[[ Information provided, beginning ]]

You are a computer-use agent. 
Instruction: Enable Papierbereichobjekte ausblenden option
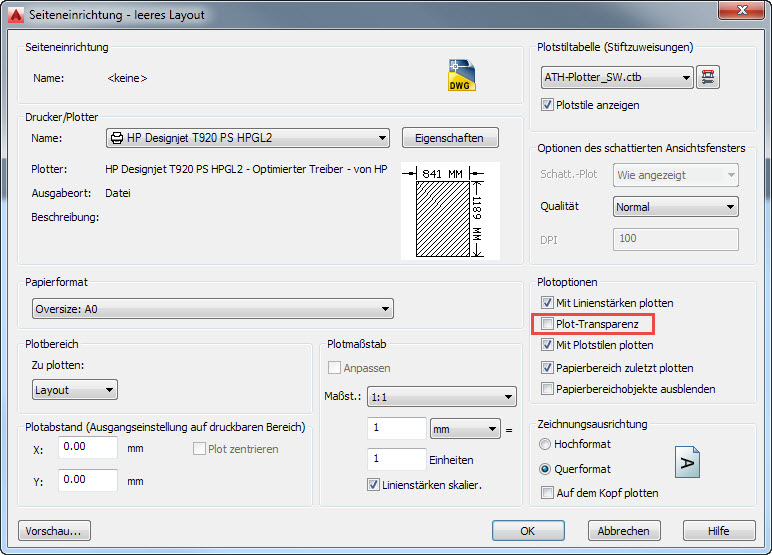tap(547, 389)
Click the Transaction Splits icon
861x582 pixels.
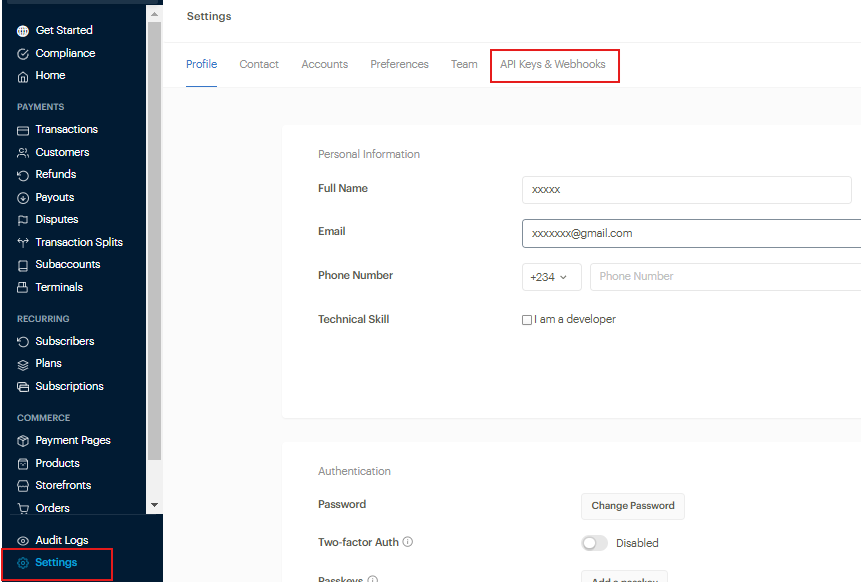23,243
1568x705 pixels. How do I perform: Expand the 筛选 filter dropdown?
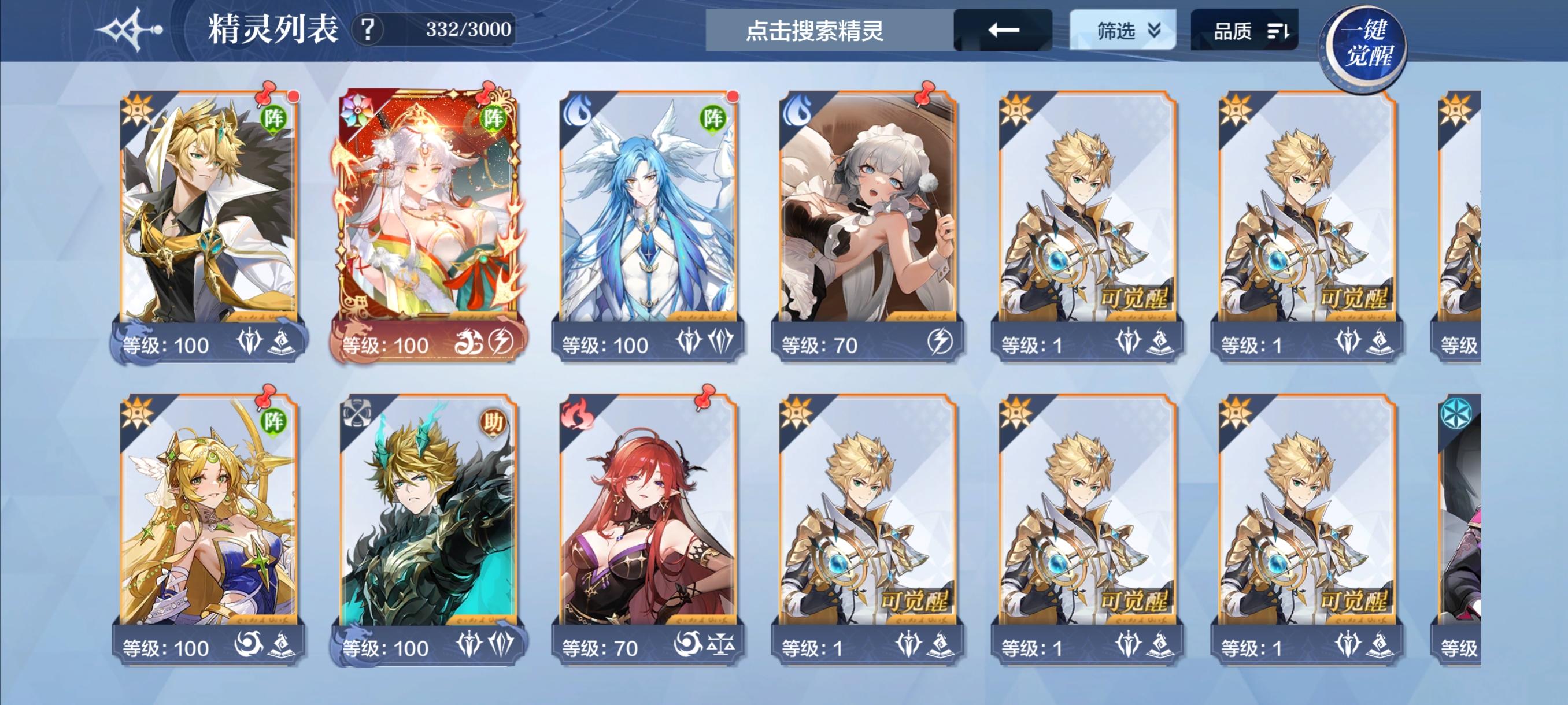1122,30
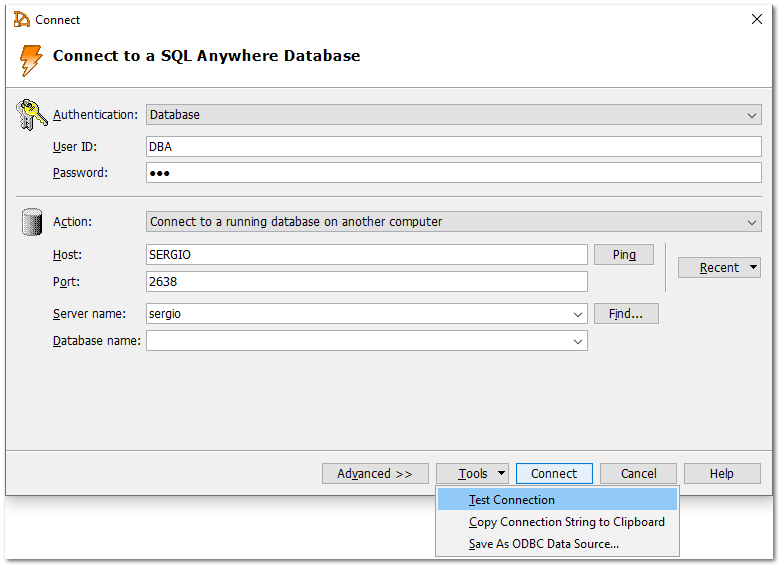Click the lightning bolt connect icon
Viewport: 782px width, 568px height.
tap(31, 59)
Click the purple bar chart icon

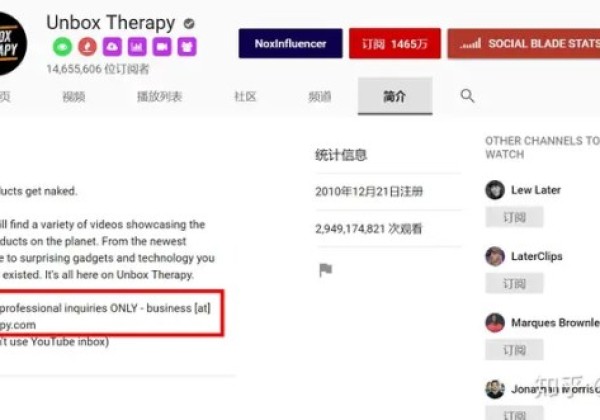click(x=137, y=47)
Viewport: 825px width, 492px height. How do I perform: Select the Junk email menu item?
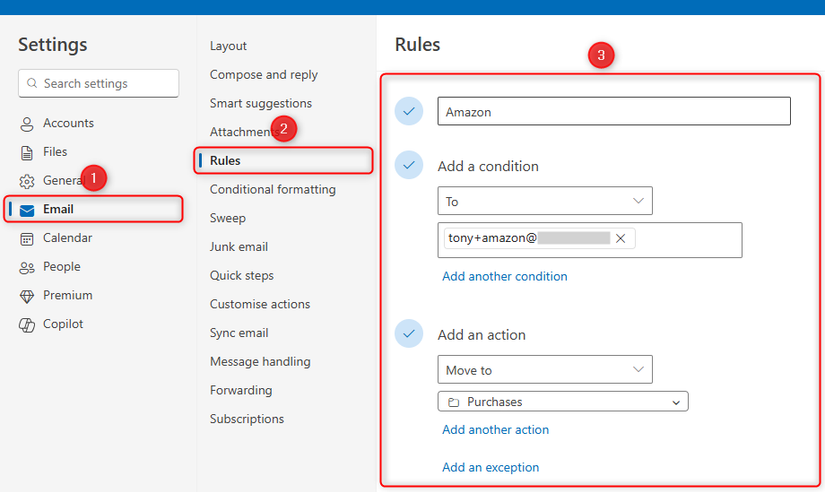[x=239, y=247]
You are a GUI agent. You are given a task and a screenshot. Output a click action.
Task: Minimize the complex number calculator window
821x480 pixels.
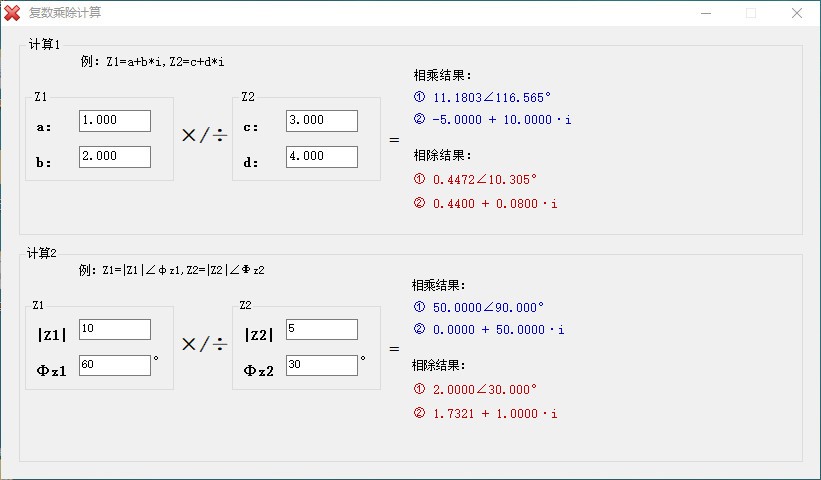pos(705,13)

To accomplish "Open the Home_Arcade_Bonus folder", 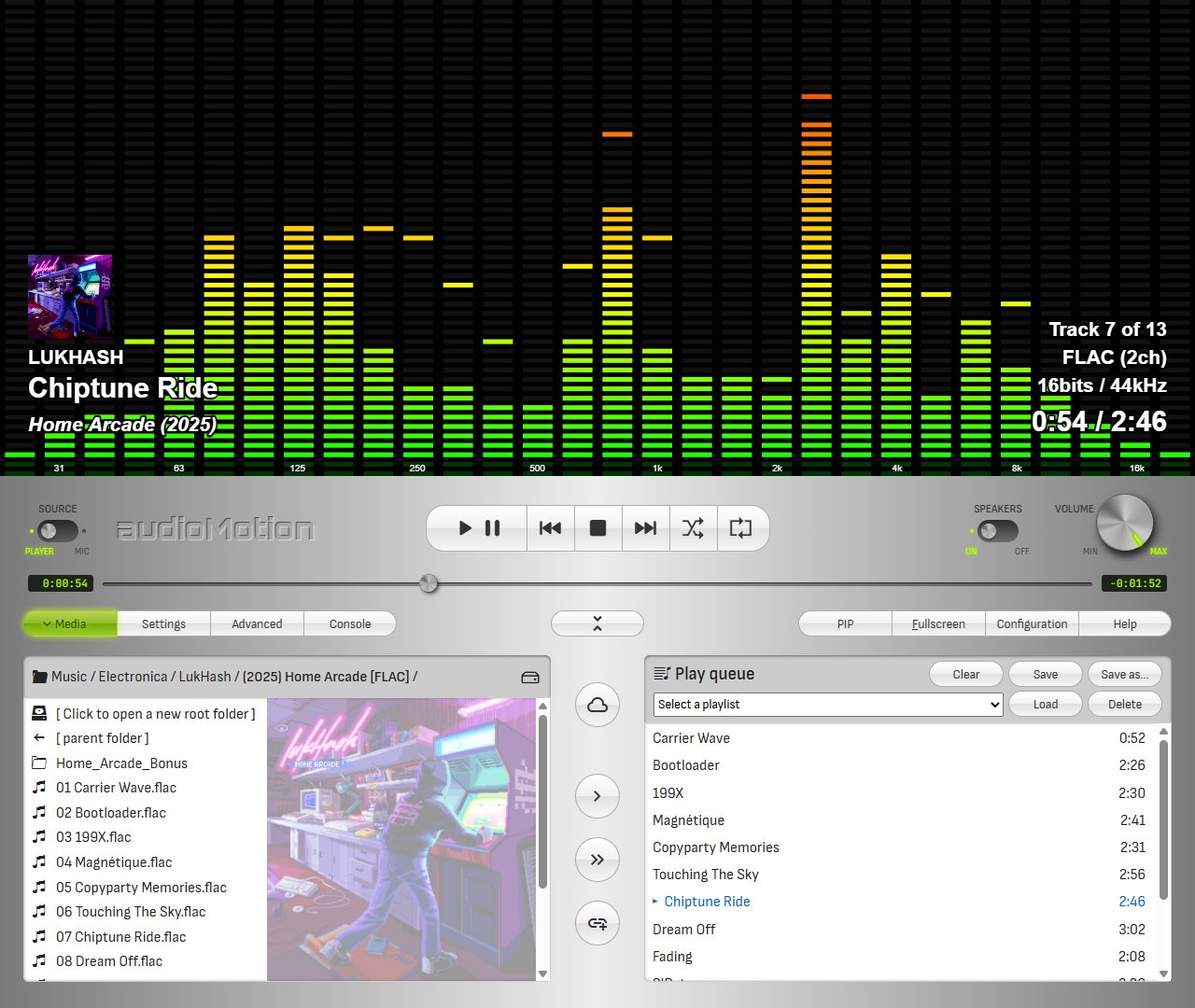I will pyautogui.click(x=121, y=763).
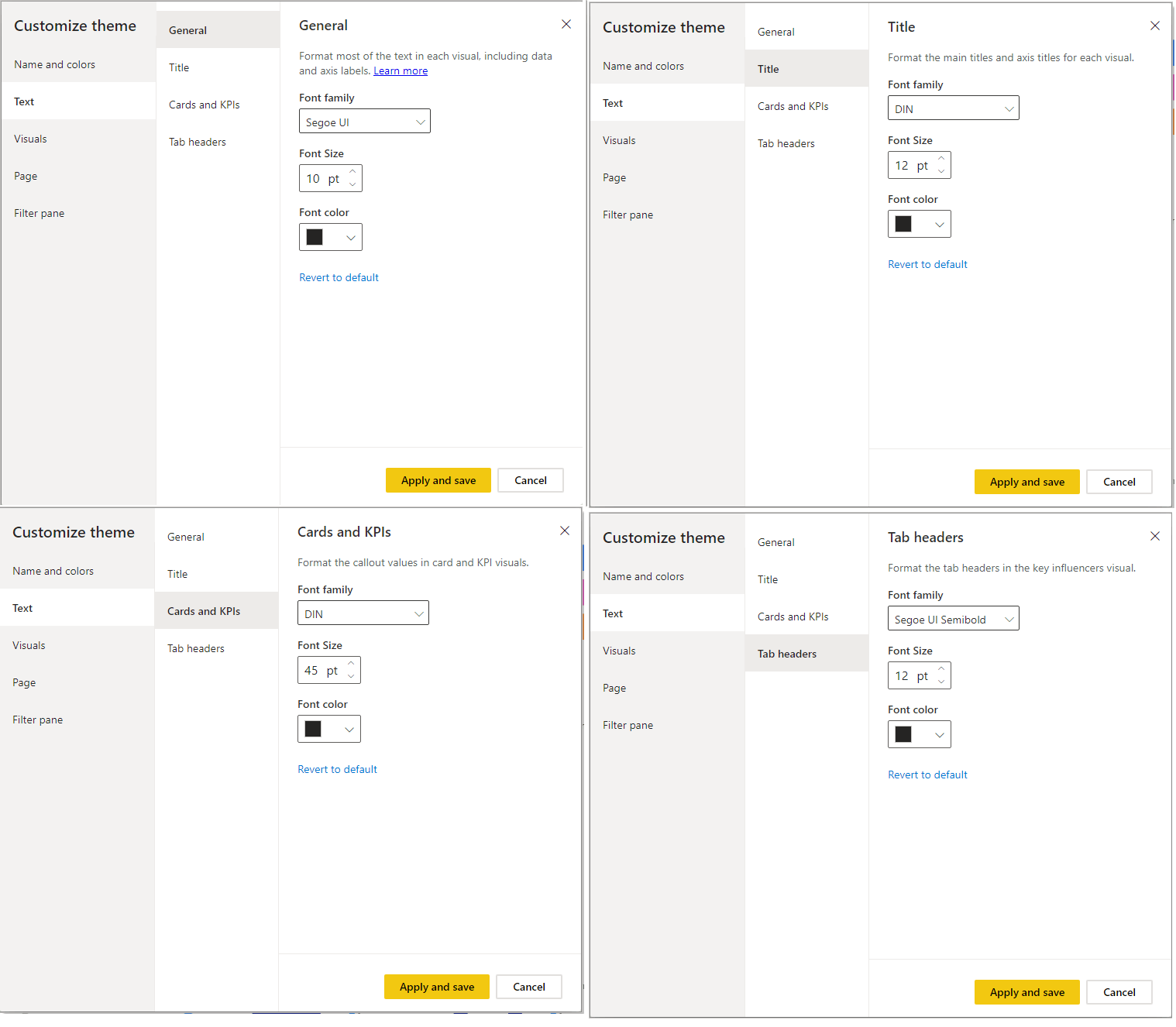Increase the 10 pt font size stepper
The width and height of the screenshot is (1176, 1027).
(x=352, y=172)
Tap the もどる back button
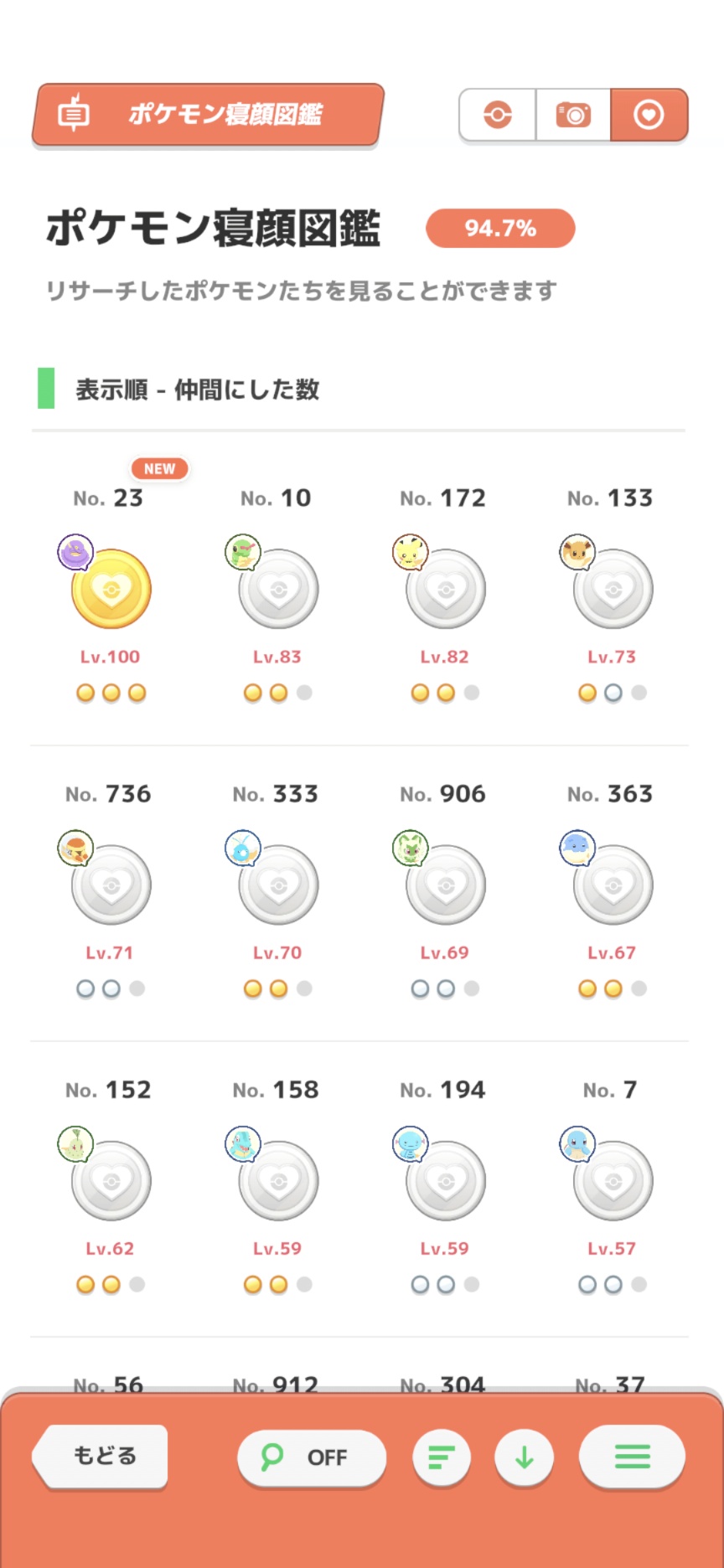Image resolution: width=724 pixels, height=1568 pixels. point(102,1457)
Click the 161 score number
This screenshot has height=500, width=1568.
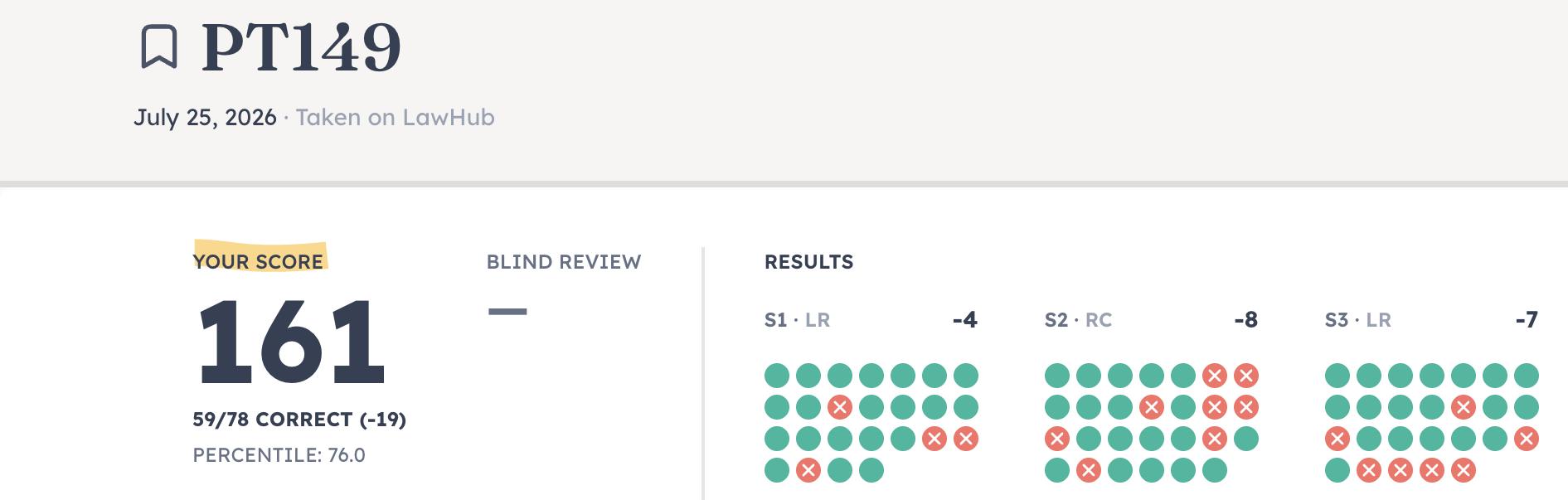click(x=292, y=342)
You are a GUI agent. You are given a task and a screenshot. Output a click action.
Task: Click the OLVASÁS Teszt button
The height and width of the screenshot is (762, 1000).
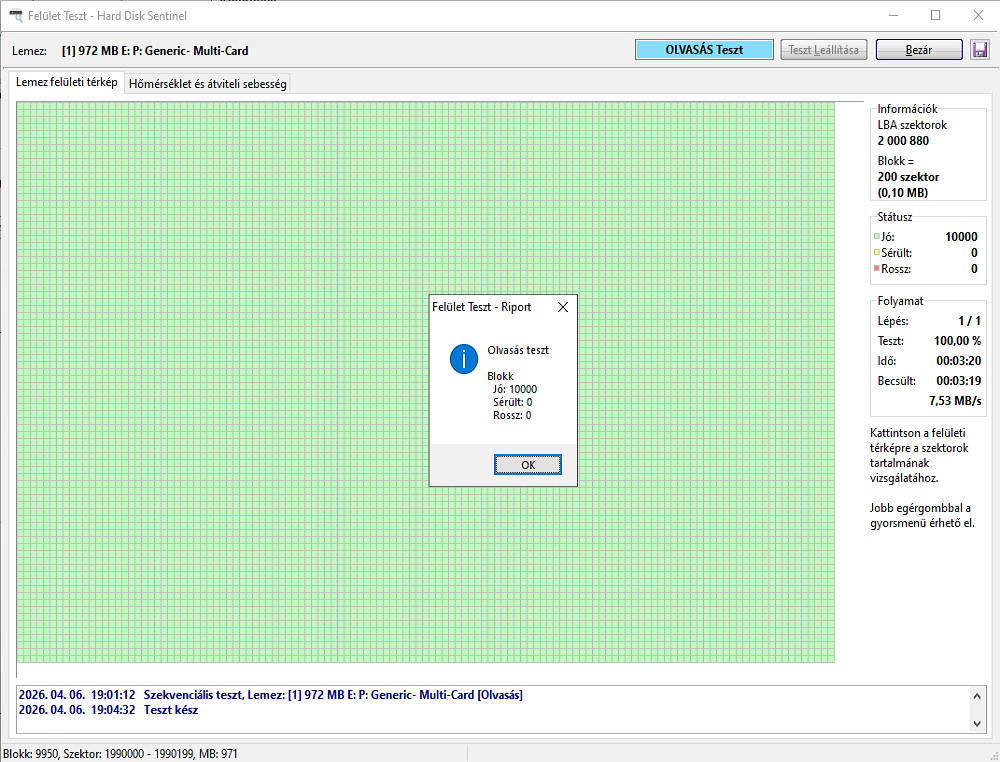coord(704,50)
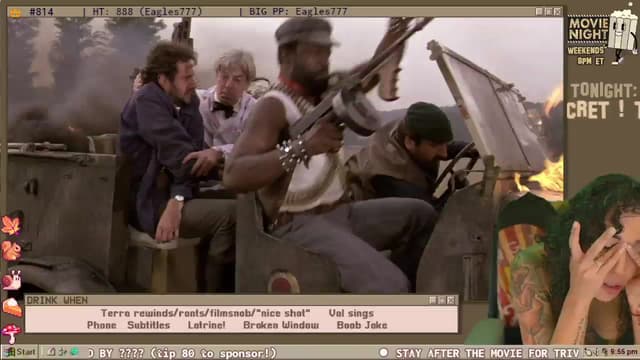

[[ Information provided, end ]]

§ Your instructions:
Nothing but the lines above, starting at the line that contains "Tap the もどる back button" and ending at the line that contains "Task: Click the OLVASÁS Teszt button", should be given again, exactly and without the pictures.

§ Result for this task:
Tap the もどる back button
Image resolution: width=724 pixels, height=1568 pixels. point(102,1457)
Click the 161 score number
This screenshot has height=500, width=1568.
click(x=292, y=342)
You are a GUI agent. You are given a task and a screenshot. Output a click action.
Task: Click the OLVASÁS Teszt button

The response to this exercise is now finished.